Since the casting core is mounted on the casting mold by means of
at least one floating bearing, these different thermal expansions
can be compensated for as the casting core can be moved to a minor
degree relative to the casting tool.
[0028] Furthermore, it is possible for the core mounting to be used
without mechanical processing for receiving in metal casting tools,
in particular die casting tools and preferably aluminum die casting
tools. In other words, it is possible to produce not only the
hollow body, but also the core mounting, with high dimensional
stability and high surface qualities, such that the core mounting
can be used to directly mount the casting core on a casting mold.
Mechanical processing of the core mounting is not provided and not
required after its production.
[0029] Depending on the loading of the casting core during casting
of the casting component and/or depending on the processing
conditions for the casting core, the core mounting can be designed
to be hollow or solid. Such a core mounting can, for example, be
produced from an overflow feeder during mold filling. In the case
of the casting core, several such core mountings are produced from
respective overflow feeders during mold filling if the mold has
several overflows. Furthermore, it is possible to produce such a
core mounting on the sprue of the mold. Furthermore, it is possible
to produce corresponding core mountings by corresponding molding of
the mold, in particular the cavity.
[0030] Further advantages, features and details of the invention
arise from the following description of preferred exemplary
embodiments as well as with the aid of the drawings.
BRIEF DESCRIPTION OF THE DRAWINGS
[0031] FIG. 1 is a schematic sectional view through a casting core
according to a first embodiment which has a hollow body formed of a
salt molding material having at least one hollow space which is
delimited by the hardened salt molding material, wherein the hollow
space is closed by the hardened salt molding material on all
sides;
[0032] FIG. 2 is a schematic sectional view through the casting
core according to a second embodiment;
[0033] FIG. 3 is a schematic and perspective top view of the
casting core according to a third embodiment;
[0034] FIG. 4 is a schematic and perspective top view of the
casting core divided into two parts according to FIG. 3;
[0035] FIG. 5 is a schematic and perspective top view of an
aluminum die casting component which is produced with the aid of
the casting core according to a fourth embodiment;
[0036] FIG. 6 is a schematic and perspective front view of the
casting core according to the fourth embodiment; and
[0037] FIG. 7 is a schematic and perspective rear view of the
casting core according to the fourth embodiment.

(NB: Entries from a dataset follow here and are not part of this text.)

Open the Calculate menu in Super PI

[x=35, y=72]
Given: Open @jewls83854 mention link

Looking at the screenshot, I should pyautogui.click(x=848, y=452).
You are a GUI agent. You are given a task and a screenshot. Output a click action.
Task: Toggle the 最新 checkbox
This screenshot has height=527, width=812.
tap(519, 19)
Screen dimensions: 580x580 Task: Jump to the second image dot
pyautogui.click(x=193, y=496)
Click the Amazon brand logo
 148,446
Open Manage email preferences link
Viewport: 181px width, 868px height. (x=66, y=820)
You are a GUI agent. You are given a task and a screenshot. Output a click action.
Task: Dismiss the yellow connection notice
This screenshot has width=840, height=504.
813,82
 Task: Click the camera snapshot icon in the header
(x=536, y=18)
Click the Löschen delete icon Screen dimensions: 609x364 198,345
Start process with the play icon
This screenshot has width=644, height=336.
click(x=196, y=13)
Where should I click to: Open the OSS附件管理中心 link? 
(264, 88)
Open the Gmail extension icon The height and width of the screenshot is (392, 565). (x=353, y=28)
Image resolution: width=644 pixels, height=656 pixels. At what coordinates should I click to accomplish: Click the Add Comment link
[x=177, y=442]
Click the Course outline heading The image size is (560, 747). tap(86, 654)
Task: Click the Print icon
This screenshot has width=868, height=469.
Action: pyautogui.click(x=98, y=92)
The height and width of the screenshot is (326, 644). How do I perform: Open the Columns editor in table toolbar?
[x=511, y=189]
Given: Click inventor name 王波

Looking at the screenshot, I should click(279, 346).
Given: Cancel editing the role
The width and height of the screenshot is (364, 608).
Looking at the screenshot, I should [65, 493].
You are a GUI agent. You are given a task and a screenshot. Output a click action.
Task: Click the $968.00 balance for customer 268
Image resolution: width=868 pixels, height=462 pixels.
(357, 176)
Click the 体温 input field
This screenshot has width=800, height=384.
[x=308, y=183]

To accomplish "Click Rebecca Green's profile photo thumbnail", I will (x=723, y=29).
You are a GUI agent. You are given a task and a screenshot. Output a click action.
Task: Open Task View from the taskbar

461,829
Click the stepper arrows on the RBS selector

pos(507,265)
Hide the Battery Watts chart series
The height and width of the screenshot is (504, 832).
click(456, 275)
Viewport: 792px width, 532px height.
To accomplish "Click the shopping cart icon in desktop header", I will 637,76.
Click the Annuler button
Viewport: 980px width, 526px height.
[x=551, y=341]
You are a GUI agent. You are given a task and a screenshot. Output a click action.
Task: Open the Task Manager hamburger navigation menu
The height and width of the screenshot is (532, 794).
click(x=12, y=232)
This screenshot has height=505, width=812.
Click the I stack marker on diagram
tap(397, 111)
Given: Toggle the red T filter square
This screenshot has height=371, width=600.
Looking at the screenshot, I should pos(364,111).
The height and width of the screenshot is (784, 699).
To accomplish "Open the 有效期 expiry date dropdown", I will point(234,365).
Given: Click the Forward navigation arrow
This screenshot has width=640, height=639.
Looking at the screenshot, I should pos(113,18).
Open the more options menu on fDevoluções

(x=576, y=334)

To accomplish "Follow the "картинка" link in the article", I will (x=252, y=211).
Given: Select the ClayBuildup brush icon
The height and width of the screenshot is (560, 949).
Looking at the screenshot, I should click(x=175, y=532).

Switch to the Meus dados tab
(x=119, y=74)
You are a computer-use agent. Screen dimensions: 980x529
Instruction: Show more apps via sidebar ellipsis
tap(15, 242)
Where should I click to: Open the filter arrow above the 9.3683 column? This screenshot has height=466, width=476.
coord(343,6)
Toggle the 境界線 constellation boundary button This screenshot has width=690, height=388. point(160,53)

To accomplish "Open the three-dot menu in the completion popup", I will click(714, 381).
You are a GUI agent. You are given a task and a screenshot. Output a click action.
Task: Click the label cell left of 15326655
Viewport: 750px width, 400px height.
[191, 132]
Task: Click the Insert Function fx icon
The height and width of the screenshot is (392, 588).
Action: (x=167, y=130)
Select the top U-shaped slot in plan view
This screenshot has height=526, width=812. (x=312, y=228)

DETAILED DESCRIPTION OF THE DRAWINGS
[0038] FIG. 1 shows a casting core 10 for metal casting in a
schematic sectional view which can be used as a lost salt core in
an aluminum die casting method. The casting core 10 has a hollow
body 12 which is formed by a hardened salt crust (crust 14). The
salt crust 14 consists of a hardened salt molding material from
which the casting core 10 is produced.
[0039] It can be recognized from FIG. 1 that the casting core 10 or
the hollow body 12 has a hollow space 16 which is formed to be
completely closed, i.e., on all sides. Furthermore, the casting
core 10 has two core mountings 18, 20. In this case, the core
mountings 18, 20 protrude laterally from the hollow body 12 and
serve to mount the casting core 10 in the aluminum die casting tool
on the die casting mold. An optional, moveable slide 22 can also be
recognized from FIG. 1 and FIG. 2 which, for example, is used for
the production of the casting core 10.
[0040] In a method for the production of a casting core 10, the
salt molding material is firstly prepared in the form of a liquid
molten salt. The molten salt, for example, has a temperature from
30 to 80 degrees, in particular from 50 to 80 degrees, above the
solidus temperature. The molten salt consists, for example, of a
mixture of NaCl and Na.sub.2Co.sub.3. The molten salt is preferably
poured into a preferably heated mold, i.e., into a casting mold.
The mold is, for example, formed of steel. The mold is, for
example, formed as a permanent steel mold. The temperature of the
mold is preferably in a range from 250 degrees Celsius inclusive to
350 degrees Celsius inclusive. In particular, the temperature of
the mold is 300 degrees Celsius. Furthermore, it is preferably
provided that the casting core 10 is produced by gravity casting,
low pressure die casting or high pressure die casting.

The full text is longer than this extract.